Exercise aim: Rewrite the records below with "button" changed to "icon" everywhere it occurs, keeping everything else the same and omitting the pictures.

Supplied data:
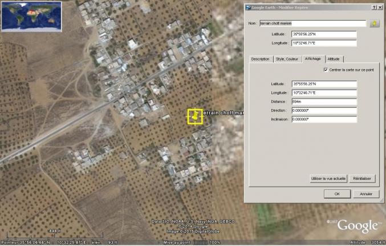386x246 pixels.
Task: Select the Affichage tab
Action: click(x=312, y=59)
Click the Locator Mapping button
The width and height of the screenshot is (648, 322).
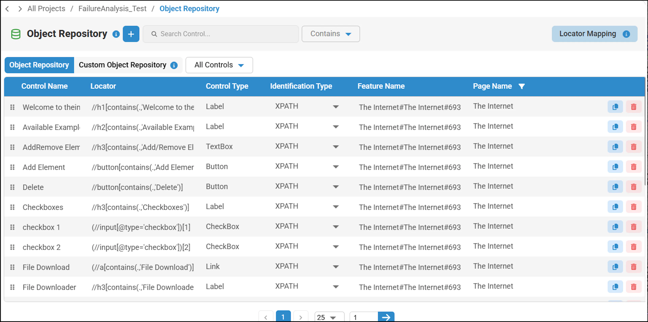tap(594, 34)
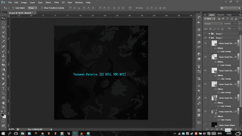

Answer to this task:
386x246 pixels.
Task: Select the Affichage tab
Action: click(x=312, y=59)
Click the Locator Mapping icon
The width and height of the screenshot is (648, 322).
tap(594, 34)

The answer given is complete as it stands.